一直默默不说话的子清,突然沙哑到,“带我离开皇宫吧。”
羽飞一听,很是诧异,子清居然要离开皇宫,怎么可以?谁不知道自己的大哥,他还不清楚。他一辈子从未见自己的大哥真正的在意过什么,就算是这玉书国的皇位,也不见得让羽言都多在意。可是那样高傲自负的人独独放不下一个女子,便是她项子清。当初她拒婚出征莫玉国,言谁说女子不如男,可是未曾想到,这样傲气的她将羽言伤的有多重。他是亲眼看着羽言一日比一日消沉,一日一日的买醉,自言一国之君却保不了自己深爱的女子,那样颓废的羽言是羽飞从未看见过的,那刻他便知道这个女子会是羽言心上永远抹不去的痛。只是事实难料,兜兜转转他们终于在一起了,而且如今都有了孩子。子清任性,自己又怎么能陪她任性,他当真要看着自己的兄长再次陷进无尽的绝望里么?从小羽飞便和羽言一起长大,自小羽言便疼他,没有其他国之间皇子的阴谋算计,让他在这个本该冰冷的皇宫,安逸温暖的长大,如今要他背叛大哥,他怎么可以?可是看着眼前一脸憔悴,傲气无边的女子第一次这样脆弱的求自己的虚弱模样,羽飞第一次觉得无比的痛心。他该怎么做?
子清看羽言半天没有回话,依旧固执的说道,“带我离开皇宫吧,我累了,想要过平凡人的日子,自由自在,没有束缚,没有这么多纷繁复杂,只是简简单单的活着。”
羽言听着,心中动容,却是无可奈何。他无论如何也不能背叛自己的大哥,只道,“先吃药吧,吃完药我们再说别的。”
可是子清依旧不动,仿佛他要是不答应,她就这样一直不吃药。
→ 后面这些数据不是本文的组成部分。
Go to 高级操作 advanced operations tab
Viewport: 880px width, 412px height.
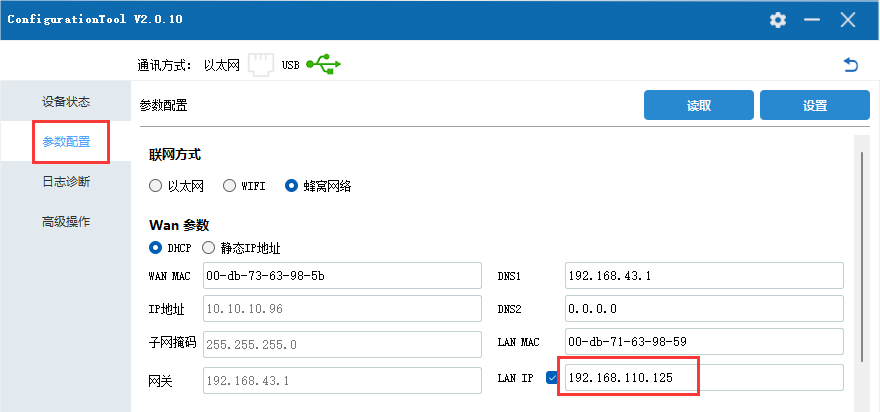click(66, 222)
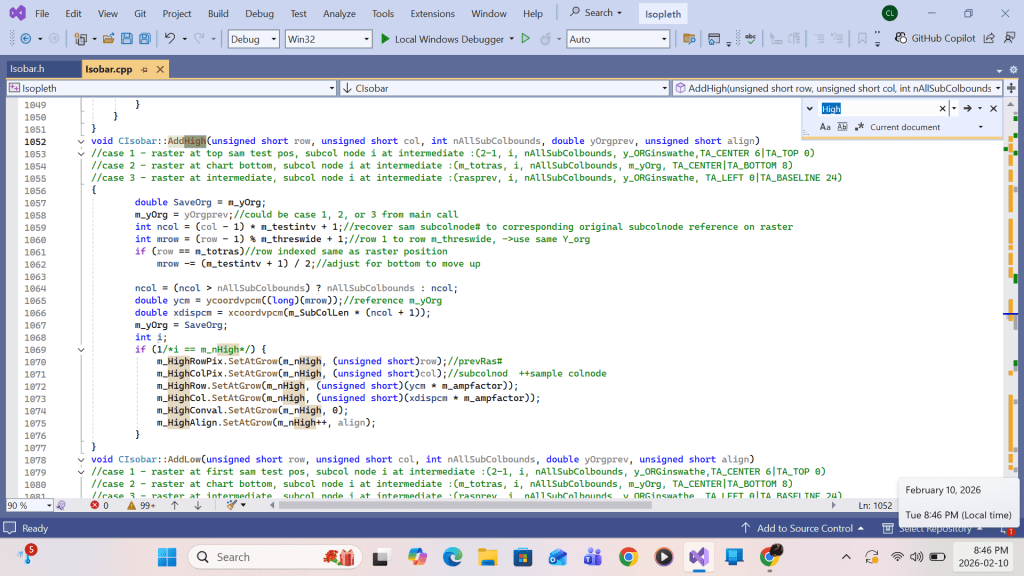This screenshot has height=576, width=1024.
Task: Click the Navigate Backward icon
Action: [25, 39]
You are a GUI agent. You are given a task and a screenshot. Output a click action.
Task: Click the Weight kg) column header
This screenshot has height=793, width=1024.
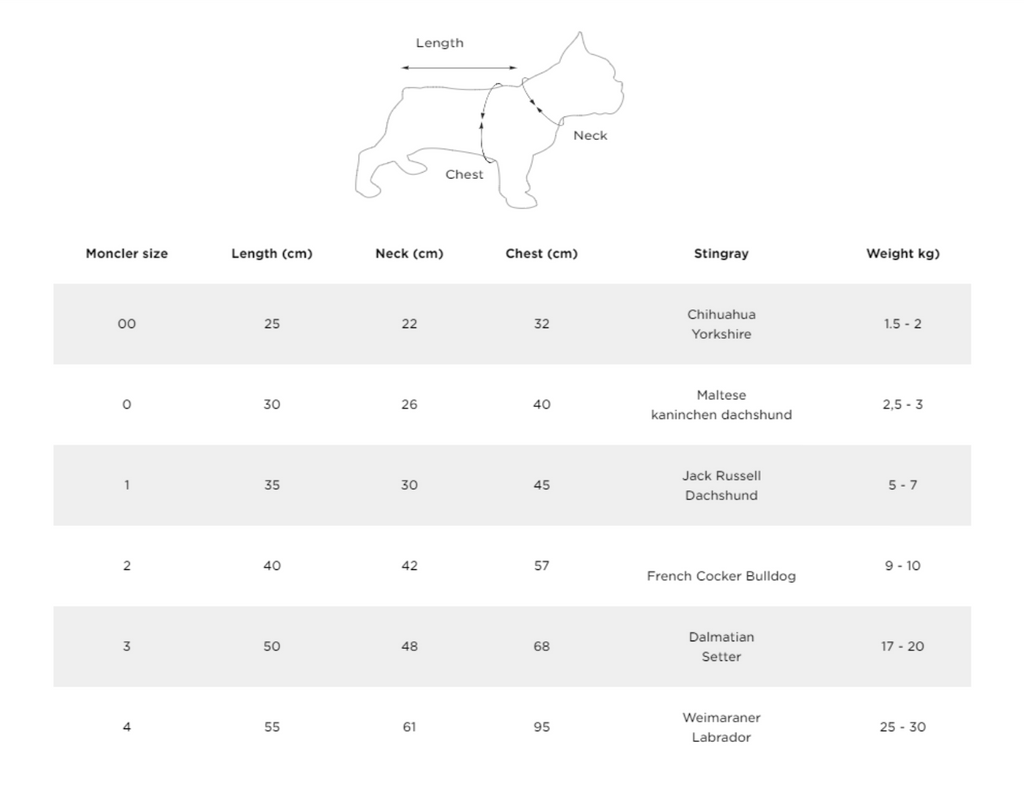(x=903, y=254)
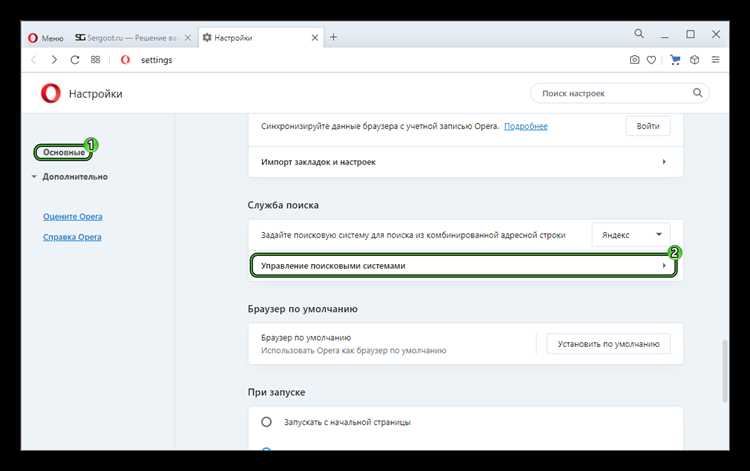
Task: Open Speed Dial grid icon
Action: pyautogui.click(x=95, y=60)
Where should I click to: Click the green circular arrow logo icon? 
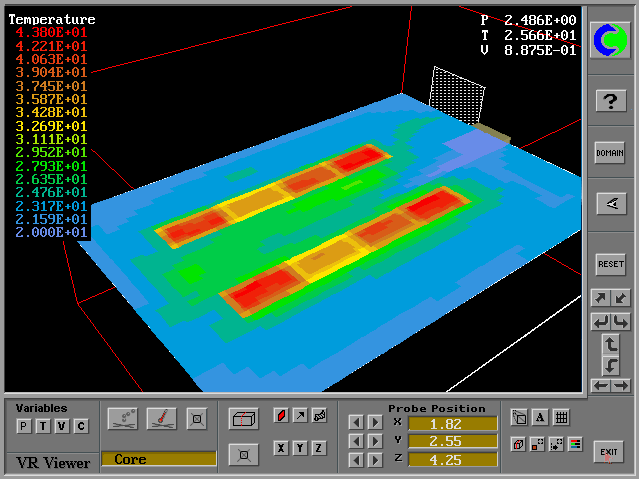point(610,40)
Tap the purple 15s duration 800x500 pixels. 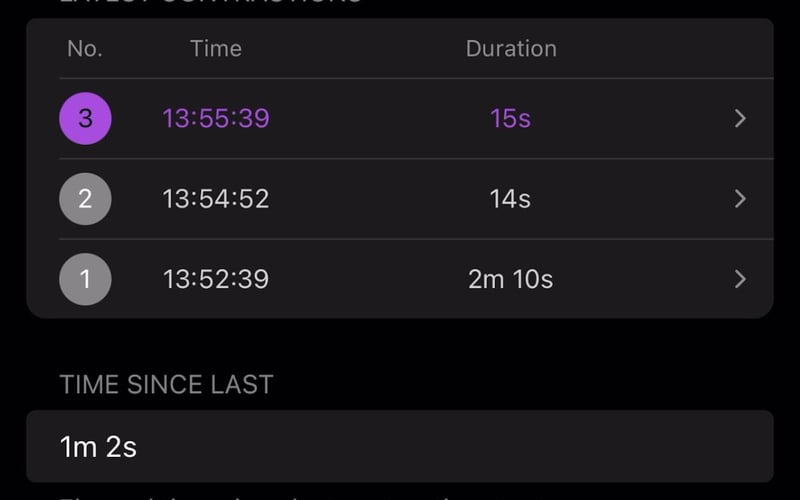[510, 119]
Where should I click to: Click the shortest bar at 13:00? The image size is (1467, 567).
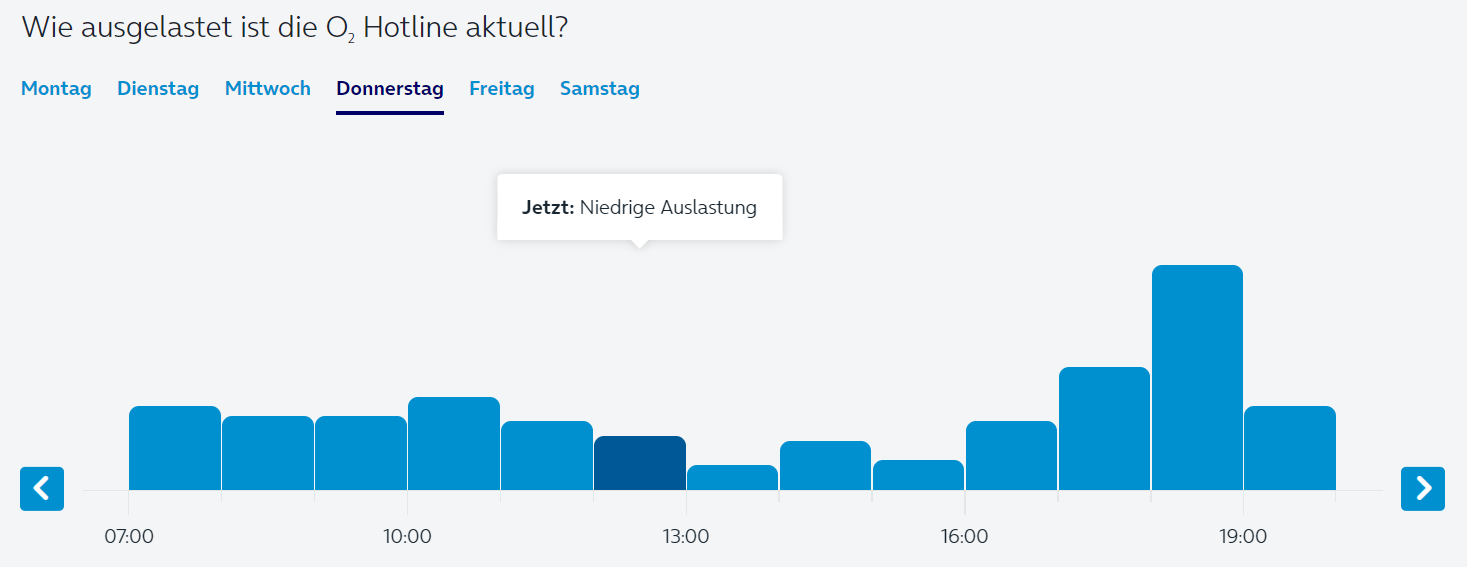[732, 478]
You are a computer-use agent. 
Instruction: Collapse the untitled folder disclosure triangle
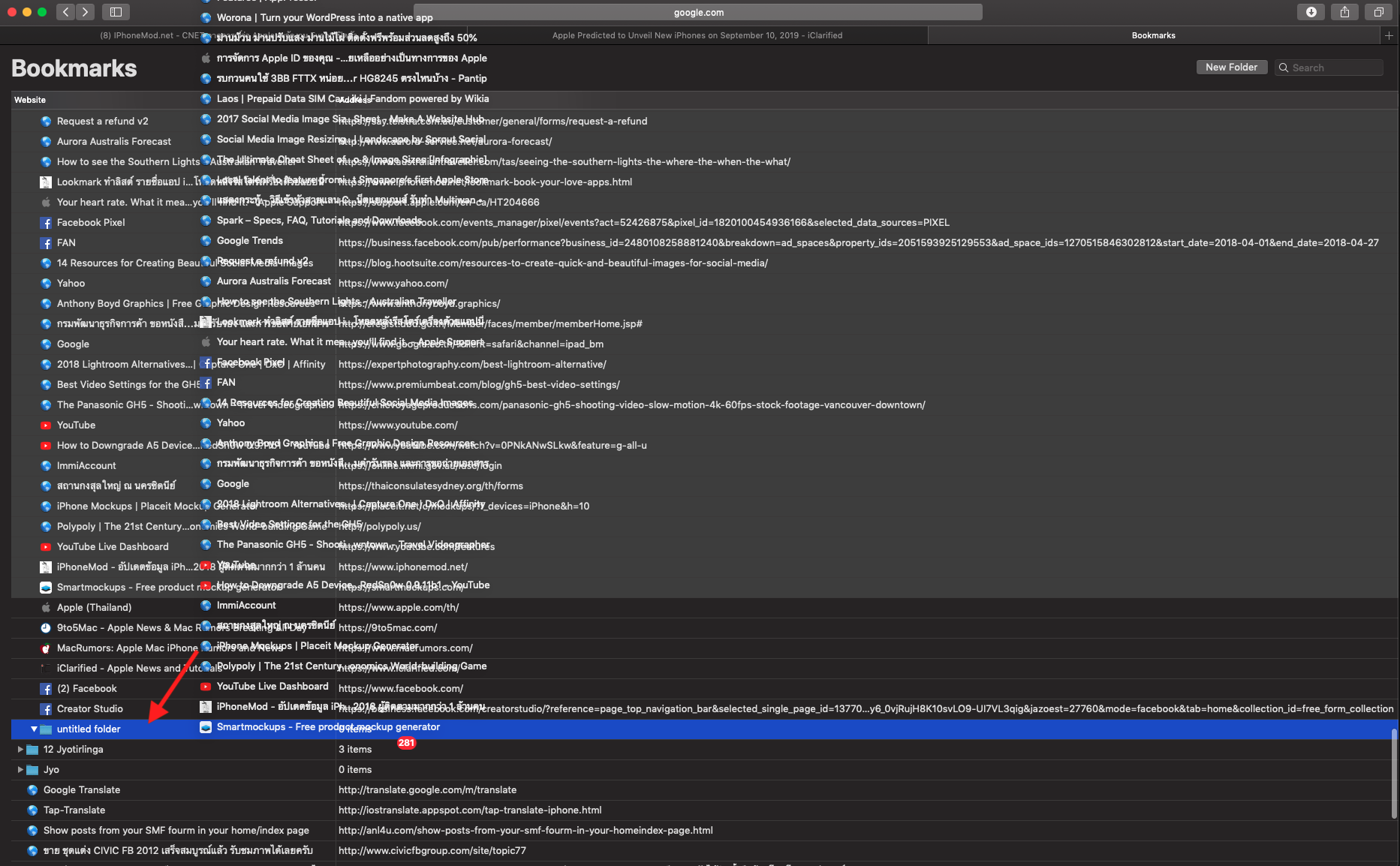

羽飞气结,怒道,“项子清,你这是用自己的身子威胁我么?当年那个傲气无双的项子清那去了,竟然沦落到用自己的身子和孩子来威胁别人,你不觉得这样的你很可耻么?我告诉你,我是不可能背叛大哥的。”说着,放下药碗,气呼呼的转身甩袖离开。
而此时的项子清听到羽飞的话,眼中刹那模糊起来,是啊,自己怎么可以这样呢,无论如何她现在还是一个母亲,自己如何也不能伤了孩子。看着桌上已经开始凉了的药,端起来一口喝进,苦涩瞬间蔓延到了她整个身子。而这些苦涩依旧无法赶上她内心的苦疼。她只要一想到东方哲血肉模糊的样子,想到羽言暴怒中那样恶毒的话,子清就不知道自己待在宫中该如何面对现在的羽言,如果没有爱到罢了,可是就是因为深爱,所以更加无法面对。心中凄凉却无法向外人道来,谁有能明白谁心中苦涩。
又是一个阴雨天,一场秋雨一场凉,湿了万物,凉了人心。